Weightless now, except for a few jerks as Nashara thrust them closer.
A series of explosions, but not on them, and then the sound of scraping and shrieking of metal on metal, the sound of the Toucan Too ’s engine thundering as it shoved them into something solid.
They were pushing the Toucan Too ’s nose through the hull of the Gulong , into a large hole created by one of the Ragamuffin ships with a missile, somewhere around the two-mile mark from the Gulong ’s tip. They were a bit late to the party, about twenty minutes behind the other Ragamuffin ships. But they were there.
“Seal it up!” Nashara shouted throughout the whole ship.
The Raga would be heading out, first run, and setting off hull-breach grenades full of emergency sealant.
John unstrapped and the cockpit door rolled open. The Teotl and Azteca followed him out along the corridor, dropping into the bay.
A Ragamuffin hung by the air lock, opening it. His silver eyes flashed back at them. “We ready?”
They nodded. He slapped the control, and the air lock rolled open.
John kicked out. Sealant dripped in long, goopy strings from the jagged tear in the outer hull wall, and he brushed it leaving the Toucan Too .
The Gulong was five miles long but incredibly narrow. It was also divided up by bulkheads with actual manual locks on them. Keys were required to open them. Wheels to spin the doors open.
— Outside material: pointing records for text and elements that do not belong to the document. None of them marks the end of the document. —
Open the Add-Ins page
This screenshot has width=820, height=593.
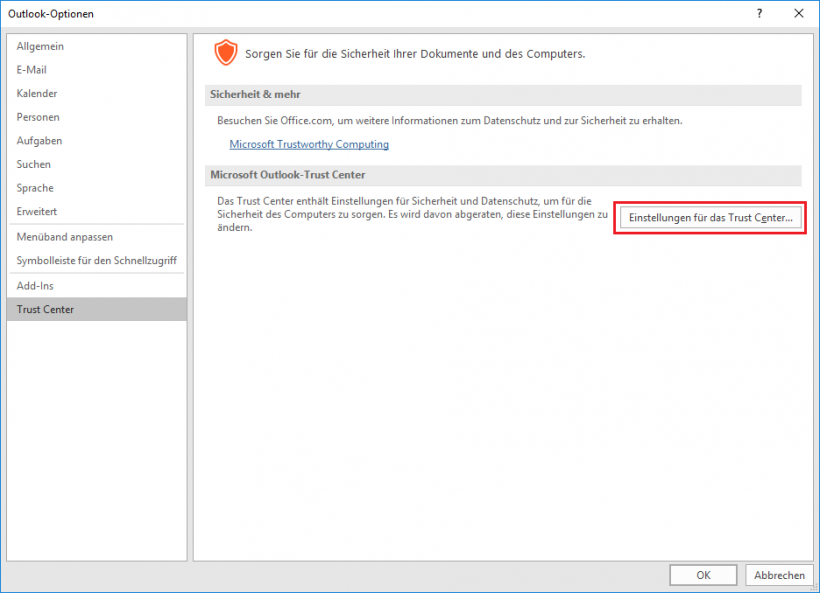35,286
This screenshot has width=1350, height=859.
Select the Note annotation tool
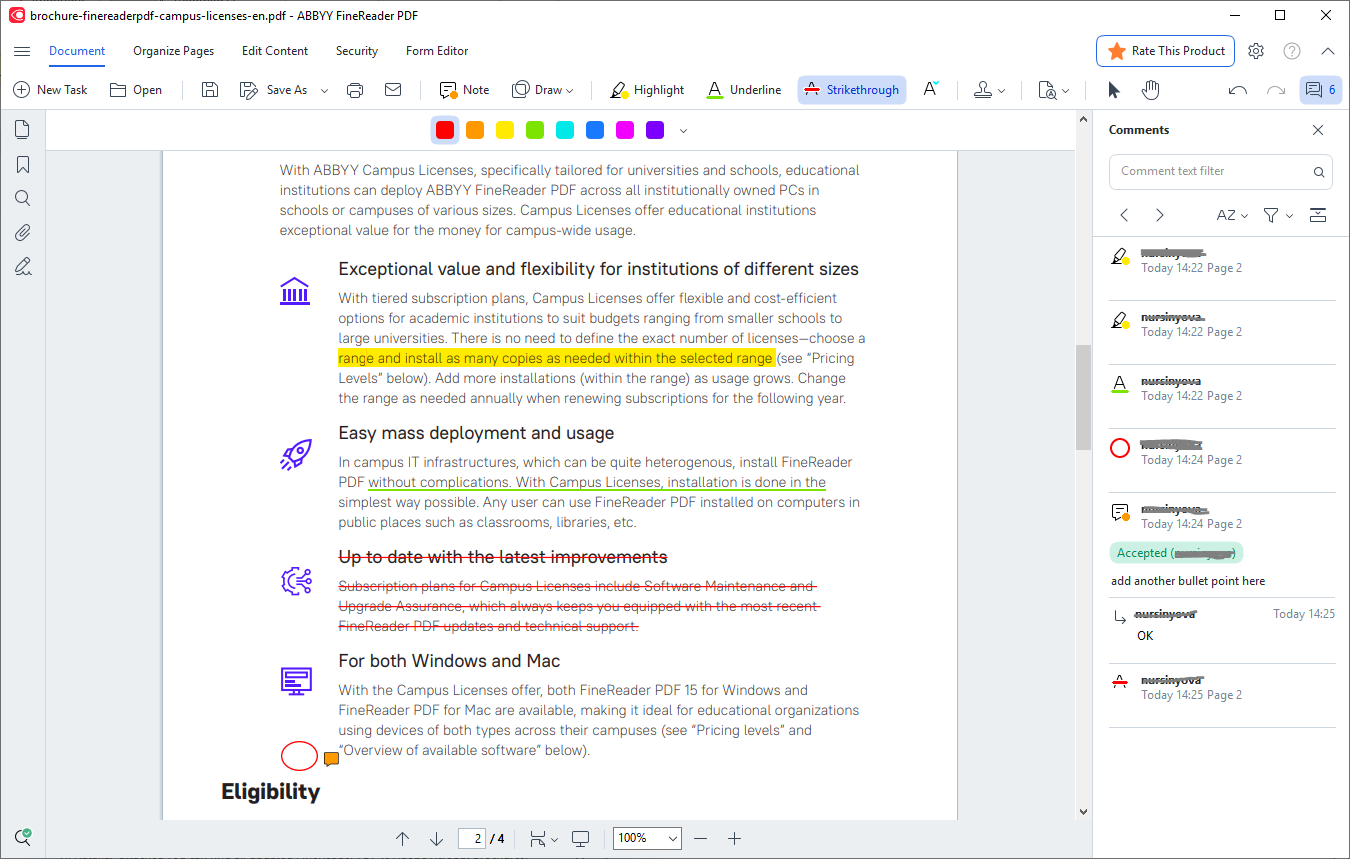(462, 89)
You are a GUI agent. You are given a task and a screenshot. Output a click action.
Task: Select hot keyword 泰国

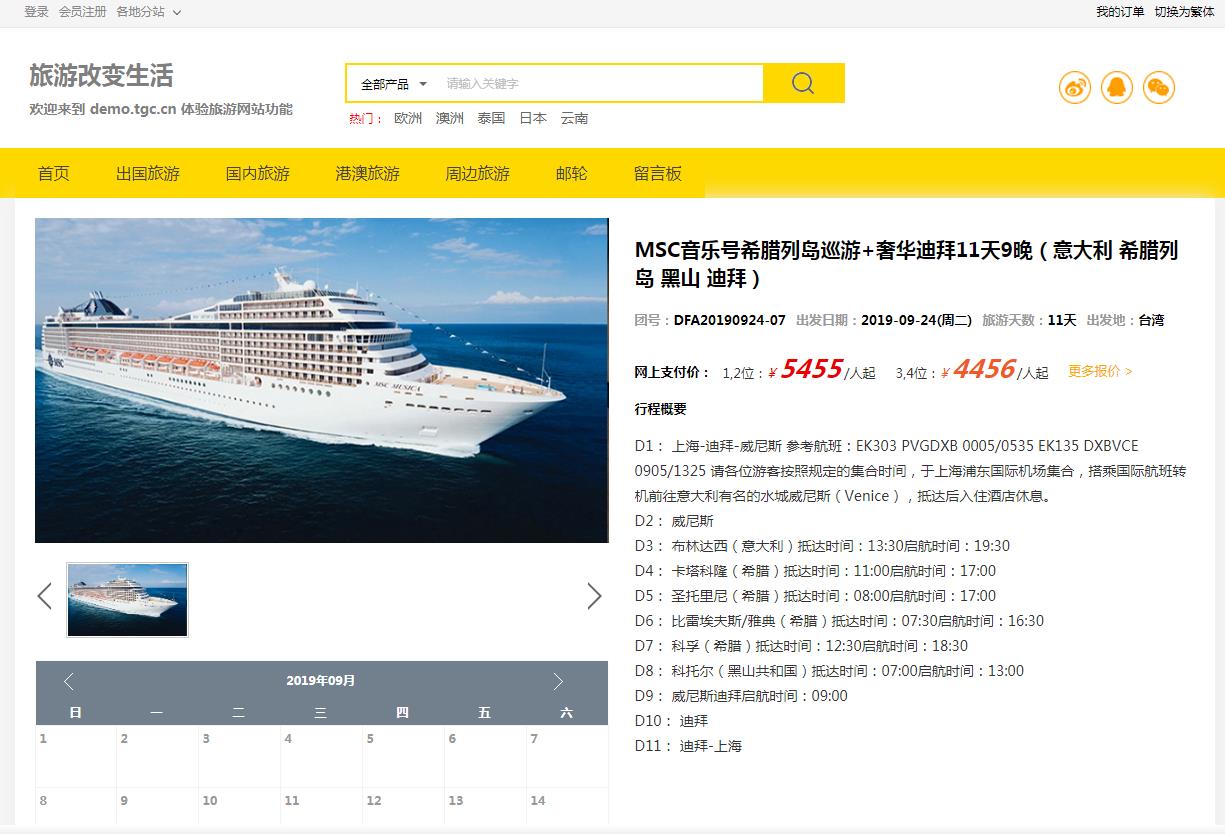tap(491, 118)
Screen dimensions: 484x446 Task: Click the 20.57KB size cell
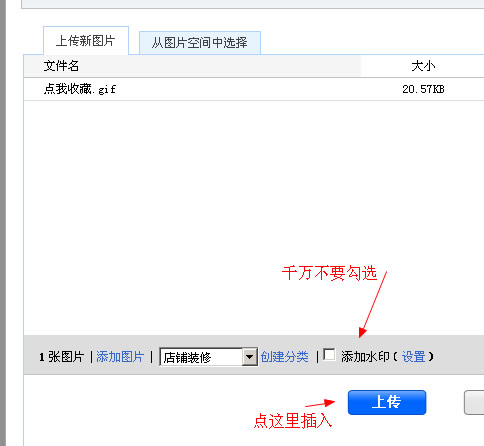click(x=423, y=89)
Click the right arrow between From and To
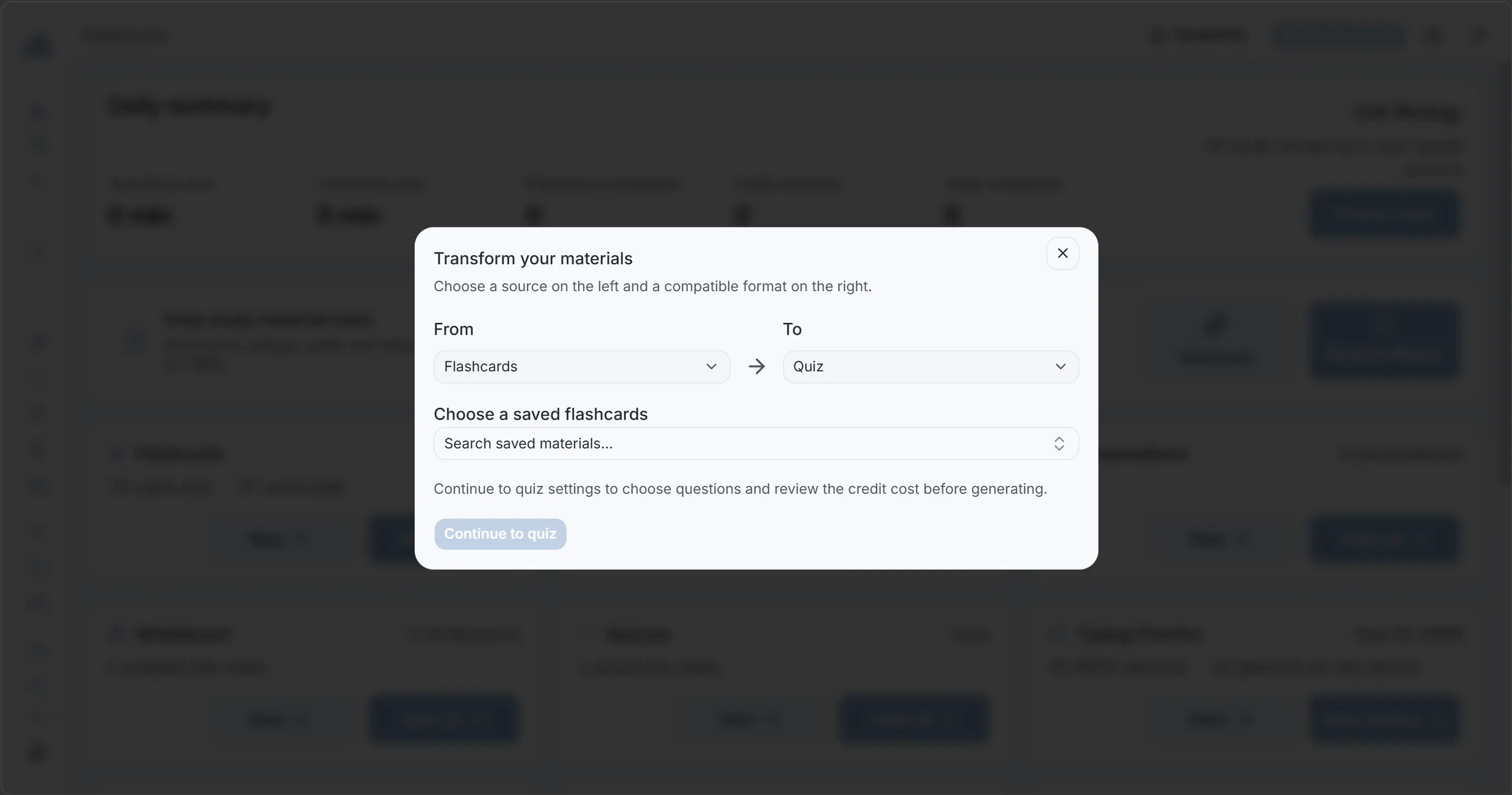 pyautogui.click(x=757, y=367)
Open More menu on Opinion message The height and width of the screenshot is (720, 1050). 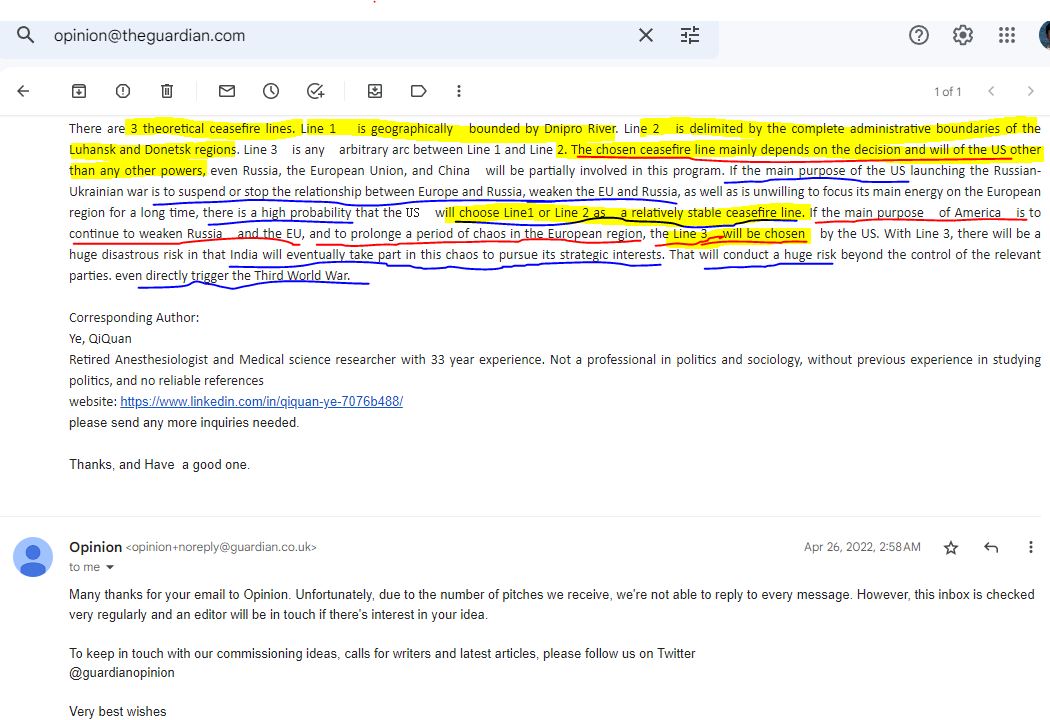coord(1031,548)
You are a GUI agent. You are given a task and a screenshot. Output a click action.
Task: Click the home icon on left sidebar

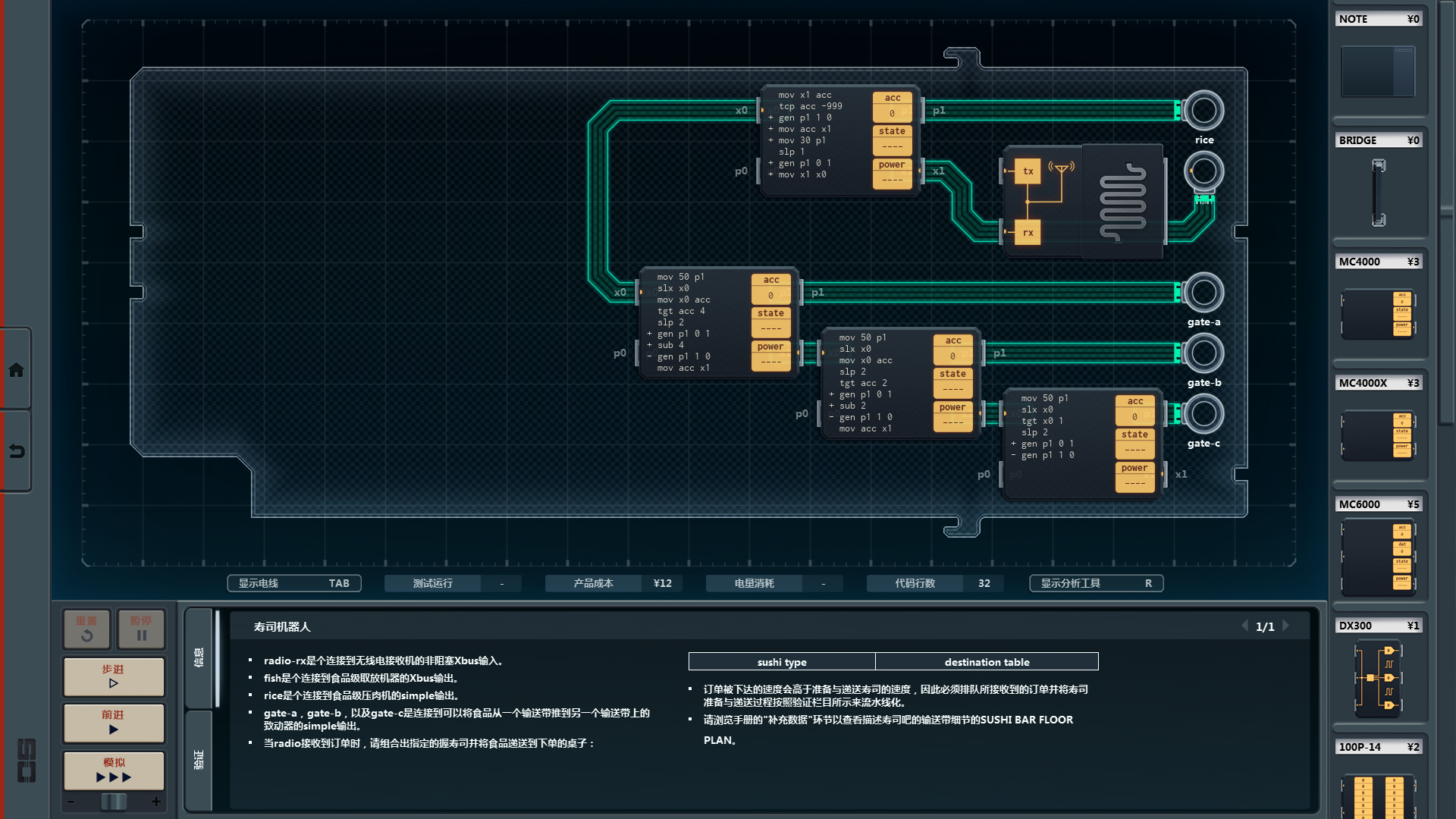16,370
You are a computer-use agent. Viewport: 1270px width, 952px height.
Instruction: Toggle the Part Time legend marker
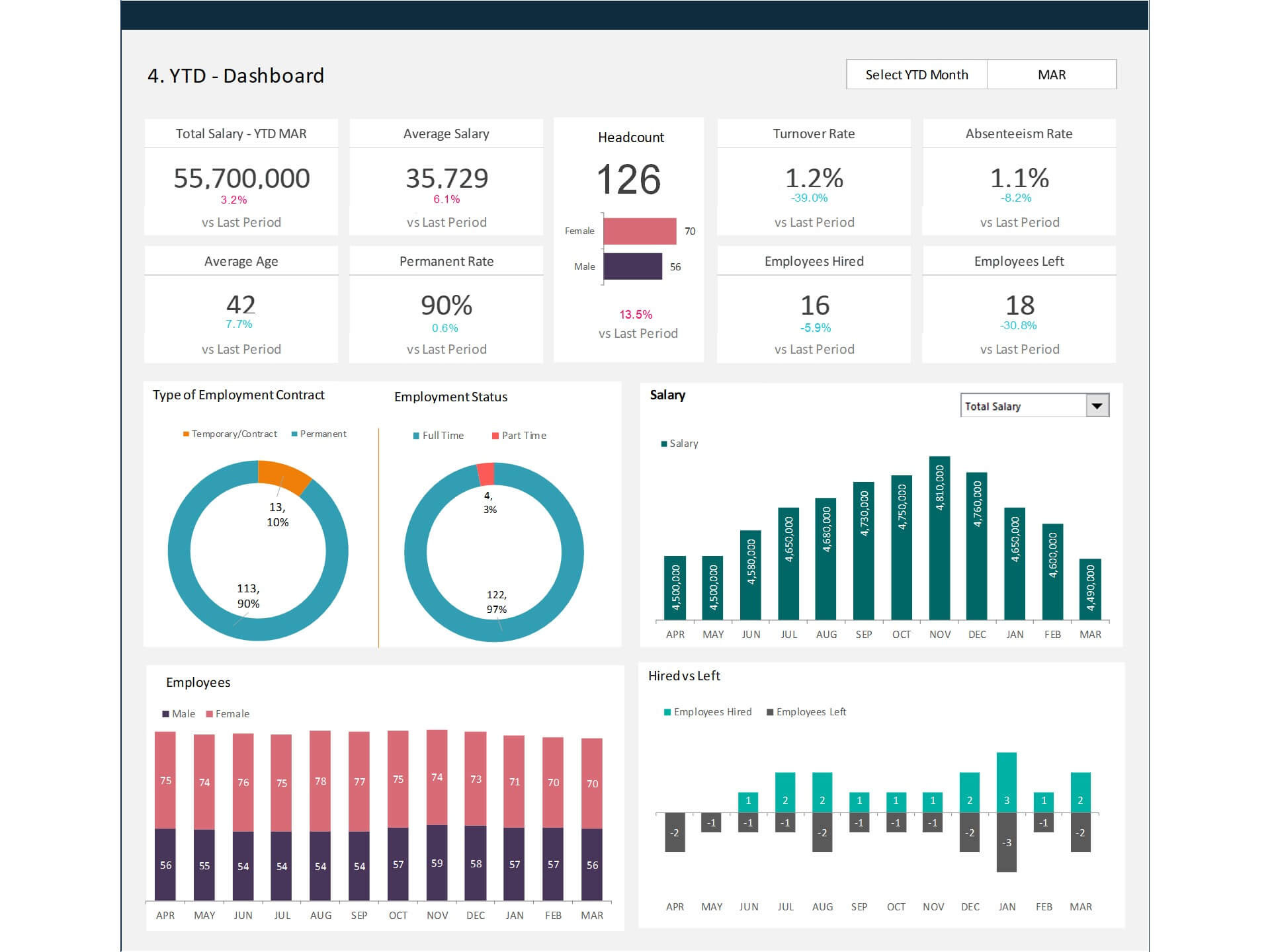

“Explosives,” John yelled.
Men moved over to the door and slapped five-inch disk along the door’s rim.
“Fire in the hole.” They scattered.
The door blew off. Small-arms fire started as Hongguo feng on the other side began defending their length of the ship.
Azteca warriors leapt through the breach as John moved away from the line of fire.
“Nashara, can you infect the lamina of this ship?” John asked. It would stop the fighting if she had control. At the least she could give directions.
“I can’t find shit.” She sounded annoyed. “As far as I can tell, there is no lamina. You’re going to have to take the Gulong by force.”
By force meant clubs and rifles versus machine guns. John bit his lip and slapped a signal repeater up on the lip of the rim so that he could keep in contact with the Toucan Too , then followed the Ragamuffins and the two Teotl over the lip into the mess.
They didn’t know where the control center was, but presumably it was near the center of the ship. That meant a mile of bulkheads to fight through.
Other Ragamuffin ships in other sections of the Gulong were working their way toward the center as well.
It would be a long mile, John thought, peering through the smoke and chaos in the tight corridor.
Pepper threw a screaming feng back through a ripped hole in the bulkhead. He grabbed a dead one, pulling it around in front of his body as return fire ripped into it.
The Gulong rumbled.
“What was that?” Pepper shouted.
“The Toucan Too , other side of the ship,” one of the mongoose-men shouted from behind him.
The last hundred feet behind Pepper was obscured with misty blood, pooled globules of viscera and awkwardly broken bodies hanging in the air. He’d moved ahead too quickly.
The mongoose-men floated up to him. “The Cudjo destroy,” one of them reported. “Hongguo get through and hit it. Duppy Conqueror the only ship still in one piece out there.” Another tossed a grenade through the open hole. Hongguo feng shouted and scattered.
The explosion scattered shrapnel back through, and the mongoose-men all curled up, holding small shields in front of them. Pepper felt the body in front of him jerk and thud.
“But you still have the backpack nuke?” Pepper asked.
“Several hundred feet back in a crate.”
Pepper nodded. “Keep it back a bit, but I’d rather you get cut off from behind than lose that nuke.”